Au Charles Dickens Museum, la comédienne britannique Miriam Margolyes qui joue dans le film "The man who invented Christmas", montre une première édition du conte "A Christmas Carol".

© Pete Summers/Shuttersto/SIPA

Une exposition qui vient à point à l'approche de Noël, à Londres. Le musée Charles Dickens a revêtu ses habits de fête en mettant à l'honneur le célèbre conte "A Christmas Carol" ("Un chant de Noël"). Cette histoire d'une rédemption, qui berce les rêves des petits anglo-saxons depuis plus de 150 ans, trouve sa source dans le sentiment de révolte de Dickens à propos du travail des enfants.

Il est logé dans une maison victorienne qui a accueilli l'écrivain et sa famille entre 1837 et 1840 : le Musée Charles Dickens rassemble plus de 100.000 objets, dont le mobilier, des lettres et des milliers de photos de l'écrivain-journaliste pourfendeur des inégalités sociales et du sort réservé aux enfants des classes populaires.
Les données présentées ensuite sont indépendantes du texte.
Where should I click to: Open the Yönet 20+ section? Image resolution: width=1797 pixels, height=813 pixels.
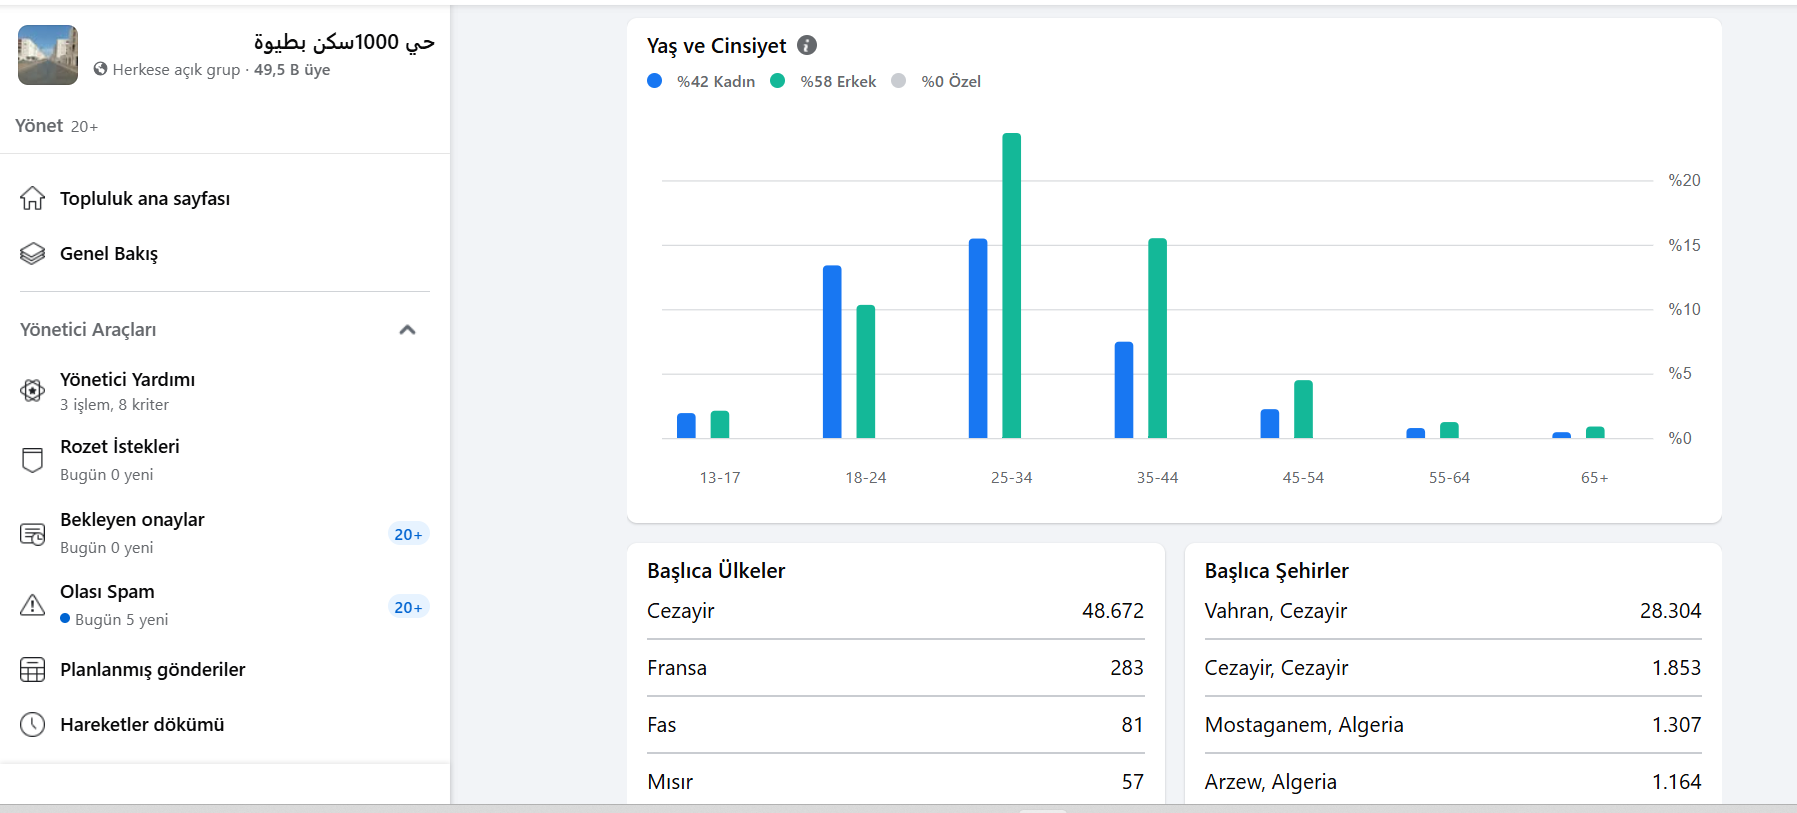[x=56, y=126]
Et c'est de cela qu'il s'agit dans l'exposition intitulée "Ghost of an Idea: Unwrapping 'A Christmas Carol'" (littéralement : Le fantôme d'une idée : ouvrons le livre "A Christmas Carol"). Une exposition qui cherche à explorer ce qu'il y a derrière ce livre culte, "A Christmas Carol" (en français "Un chant de Noël"), l'un des plus célèbres de Charles Dickens, autrement dit ce qui a déterminé son inspiration.
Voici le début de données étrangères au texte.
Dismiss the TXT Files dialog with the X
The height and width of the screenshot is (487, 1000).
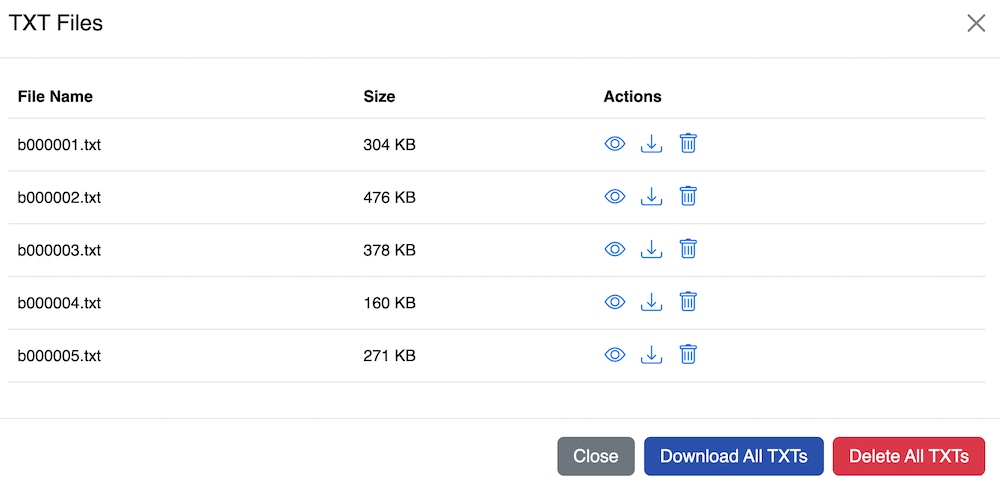976,23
"A Christmas Carol" écrit pour réagir contre le sort réservé aux enfants

Car si "A Christmas Carol", écrit en six semaines en 1843, est considéré comme une jolie histoire où tout se termine pour le mieux, il n'en reste pas moins que c'est la publication d'un rapport sur le travail des enfants à une époque où la misère atteignait des records qui a poussé Dickens à prendre la plume, rappelle la directrice du musée Cindy Sughrue. "Il en a été si abattu, si choqué qu'il a décidé de faire quelque chose pour dire que les enfants méritaient mieux", dit-elle.
L'entrée du Musée Dickens de Londres.

L'entrée du Musée Dickens de Londres.

© Shutterstock/SIPA
Lui-même contraint d'arrêter l'école et de travailler dans son enfance alors que son père était emprisonné pour des dettes, Dickens, l'auteur d'"Oliver Twist" et de "La Petite Dorritt", n'a cessé de prendre fait et cause pour les plus faibles dans son oeuvre.
"On retrouve un peu de son histoire personnelle dans tous ses écrits", souligne Cindy Sughrue, le qualifiant de "militant pour la réforme sociale".
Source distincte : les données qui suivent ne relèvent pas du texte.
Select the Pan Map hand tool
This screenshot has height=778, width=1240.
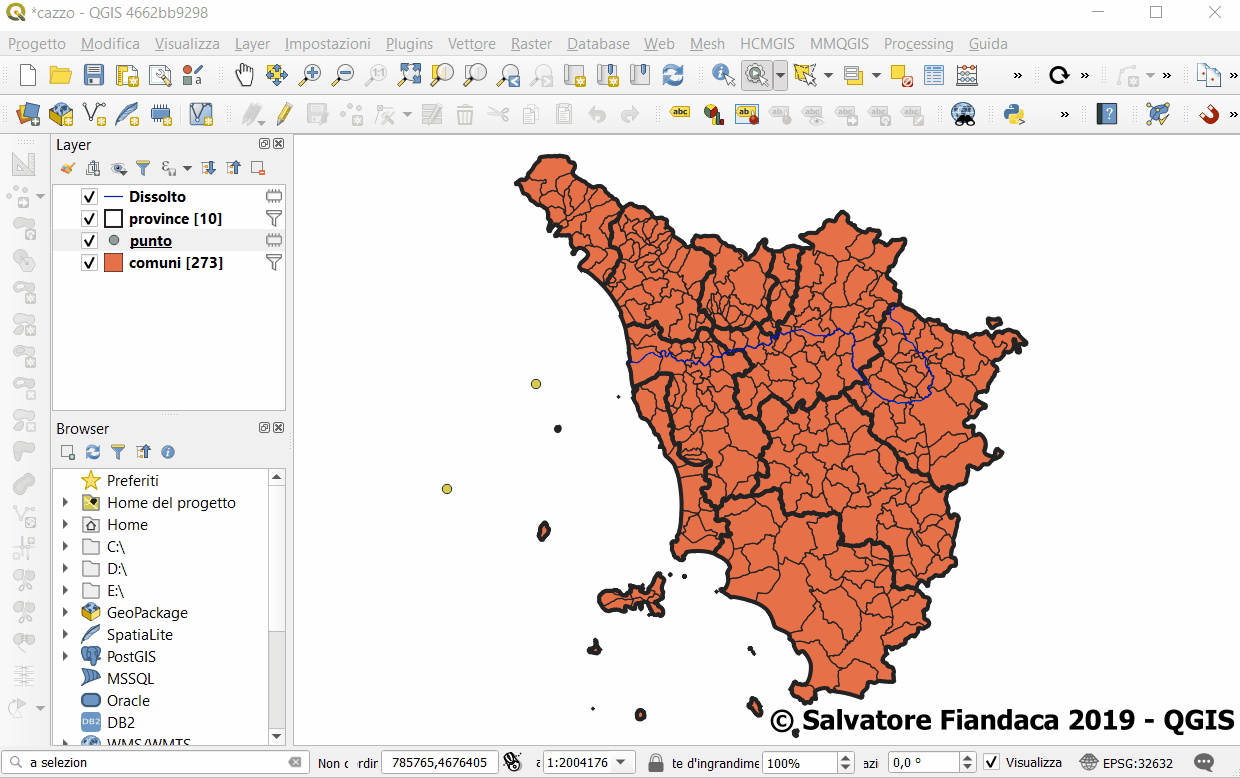point(244,75)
La visite des trois esprits dans la nuit de Noël

Dans "Christmas Carol", l'acariâtre Ebenezer Scrooge, qui a servi de modèle entre-autres au très avare oncle Picsou de Disney, mène la vie dure à son employé et se montre un mauvais oncle. Durant la nuit de Noël, il reçoit la visite de trois esprits, fantômes des Noël passés, présent et futurs, qui vont le convertir à la gentillesse.
Vantant l'esprit de partage, la famille et le plaisir d'un repas partagé au coin du feu, "A Christmas Carol" connaît un succès immédiat qui ne se démentira jamais malgré d'"innombrables" adaptations, souligne Cindy Sughrue.

Si Dickens "n'a pas inventé" la manière dont les Britanniques fêtent Noël dans un nouveau contexte urbain, il a contribué à "cristalliser" la tradition, avec ses références à la dinde de Noël, au sapin décoré ou aux chants rythmant cette nuit, selon Frankie Kubicki, la curatrice de l'exposition.

Expo jusqu'au 25 février

Ouverte au public à partir de mercredi, et jusqu'au 25 février, elle permet entre autre d'entendre un acteur interpréter le texte ou de voir les costumes du film "The Man who invented Christmas", prochainement sur les écrans britanniques, qui montre le processus créatif de Dickens (1812-1870).